Kyle Pace

Learning is Leading

What’s your opportunity?

We’re at the start of another school year.  The beginning of a new school year is an exciting time. New faces, new initiatives, and just a lot of new in general. Schools and districts are going 1:1 (or BYOD), we’re creating makerspaces, and offering new courses on things like programming or robotics. It’s an exciting time in education; if we make it so.

It’s also a very difficult time to be in education right now. I don’t need to list the “whys” because there’s many and we all can generate our own lists that are unique to our systems and situations. We don’t need another list of negatives right now. What we need; what our students need, are opportunities. If you think just for a minute about the ways our kids can create, connect, and contribute with and to the world around them it’s really quite staggering. While this (and many other things) can be seen as big challenges, we need to be turning these challenges into opportunities.

Ask yourself:

What does this mean for my teaching practice?

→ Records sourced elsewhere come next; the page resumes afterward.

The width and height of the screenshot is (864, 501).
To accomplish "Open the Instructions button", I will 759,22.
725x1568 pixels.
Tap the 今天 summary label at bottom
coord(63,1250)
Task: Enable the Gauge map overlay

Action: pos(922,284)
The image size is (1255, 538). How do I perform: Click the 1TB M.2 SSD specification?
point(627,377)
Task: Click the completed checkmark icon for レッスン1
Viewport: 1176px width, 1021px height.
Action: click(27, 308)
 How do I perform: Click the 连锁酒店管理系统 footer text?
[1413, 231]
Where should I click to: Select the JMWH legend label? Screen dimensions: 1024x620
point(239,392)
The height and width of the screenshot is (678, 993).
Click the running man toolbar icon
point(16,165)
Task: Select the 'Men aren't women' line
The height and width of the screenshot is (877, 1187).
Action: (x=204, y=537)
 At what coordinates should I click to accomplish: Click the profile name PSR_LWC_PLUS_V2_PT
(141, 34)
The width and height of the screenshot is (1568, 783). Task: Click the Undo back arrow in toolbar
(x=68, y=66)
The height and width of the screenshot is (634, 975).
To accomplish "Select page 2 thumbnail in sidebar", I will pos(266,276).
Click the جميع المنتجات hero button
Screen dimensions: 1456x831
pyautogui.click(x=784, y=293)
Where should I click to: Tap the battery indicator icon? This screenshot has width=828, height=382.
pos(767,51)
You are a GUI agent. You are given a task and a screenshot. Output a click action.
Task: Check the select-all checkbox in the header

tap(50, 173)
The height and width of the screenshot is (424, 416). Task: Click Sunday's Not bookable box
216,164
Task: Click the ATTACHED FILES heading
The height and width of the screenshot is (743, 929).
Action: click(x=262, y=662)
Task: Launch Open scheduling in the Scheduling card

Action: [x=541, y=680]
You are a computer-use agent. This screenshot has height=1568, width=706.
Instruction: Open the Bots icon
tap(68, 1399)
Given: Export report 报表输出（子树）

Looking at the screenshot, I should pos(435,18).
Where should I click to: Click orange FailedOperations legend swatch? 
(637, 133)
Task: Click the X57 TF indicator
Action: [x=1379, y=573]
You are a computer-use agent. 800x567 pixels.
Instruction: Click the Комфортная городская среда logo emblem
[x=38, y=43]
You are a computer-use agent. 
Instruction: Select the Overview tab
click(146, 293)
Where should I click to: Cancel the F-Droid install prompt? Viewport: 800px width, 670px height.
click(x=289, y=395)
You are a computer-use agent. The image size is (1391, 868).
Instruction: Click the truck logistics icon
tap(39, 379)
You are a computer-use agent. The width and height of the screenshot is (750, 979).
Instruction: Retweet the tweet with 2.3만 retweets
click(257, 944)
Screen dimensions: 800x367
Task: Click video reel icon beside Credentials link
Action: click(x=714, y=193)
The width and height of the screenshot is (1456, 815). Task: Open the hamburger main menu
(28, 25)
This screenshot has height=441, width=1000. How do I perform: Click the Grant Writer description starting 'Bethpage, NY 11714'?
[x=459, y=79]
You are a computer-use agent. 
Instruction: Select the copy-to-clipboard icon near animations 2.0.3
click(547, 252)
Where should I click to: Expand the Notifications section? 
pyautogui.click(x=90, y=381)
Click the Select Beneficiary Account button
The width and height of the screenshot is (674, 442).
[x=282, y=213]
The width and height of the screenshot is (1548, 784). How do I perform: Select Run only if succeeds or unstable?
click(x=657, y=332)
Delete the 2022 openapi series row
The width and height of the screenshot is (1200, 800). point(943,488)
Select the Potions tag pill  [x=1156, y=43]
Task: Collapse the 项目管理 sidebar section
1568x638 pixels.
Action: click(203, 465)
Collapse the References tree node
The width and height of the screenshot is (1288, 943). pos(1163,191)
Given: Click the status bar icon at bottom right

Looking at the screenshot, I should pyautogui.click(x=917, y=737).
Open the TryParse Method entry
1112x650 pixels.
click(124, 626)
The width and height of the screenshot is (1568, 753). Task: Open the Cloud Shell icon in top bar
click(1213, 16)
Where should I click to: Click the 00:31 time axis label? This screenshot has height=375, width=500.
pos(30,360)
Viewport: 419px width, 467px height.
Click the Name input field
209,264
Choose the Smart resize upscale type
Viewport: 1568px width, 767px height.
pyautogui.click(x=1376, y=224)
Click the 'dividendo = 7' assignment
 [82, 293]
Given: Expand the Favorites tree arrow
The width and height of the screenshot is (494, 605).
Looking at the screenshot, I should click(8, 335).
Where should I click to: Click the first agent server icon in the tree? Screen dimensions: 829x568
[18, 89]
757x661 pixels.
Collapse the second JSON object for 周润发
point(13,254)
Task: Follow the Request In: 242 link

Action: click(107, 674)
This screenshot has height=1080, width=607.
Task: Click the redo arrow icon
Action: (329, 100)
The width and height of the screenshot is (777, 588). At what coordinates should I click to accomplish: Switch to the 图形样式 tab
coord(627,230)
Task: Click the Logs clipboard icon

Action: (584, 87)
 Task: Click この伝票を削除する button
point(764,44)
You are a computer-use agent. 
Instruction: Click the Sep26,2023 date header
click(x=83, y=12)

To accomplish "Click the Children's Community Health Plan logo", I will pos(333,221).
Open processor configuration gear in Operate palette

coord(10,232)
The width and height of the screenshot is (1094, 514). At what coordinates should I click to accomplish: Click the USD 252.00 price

What does this mean for the way my students can learn outside of class?

Where can I take my students in the world that I couldn’t before?

What new ways can my students demonstrate their learning?

What does this mean for me as a leader in my school or district?

As a leader how do I prepare teachers for this?

It all goes back to keeping ourselves in a “learner first” mindset. We owe it to ourselves and the students we serve. Challenges = new opportunities. Switch the vocabulary!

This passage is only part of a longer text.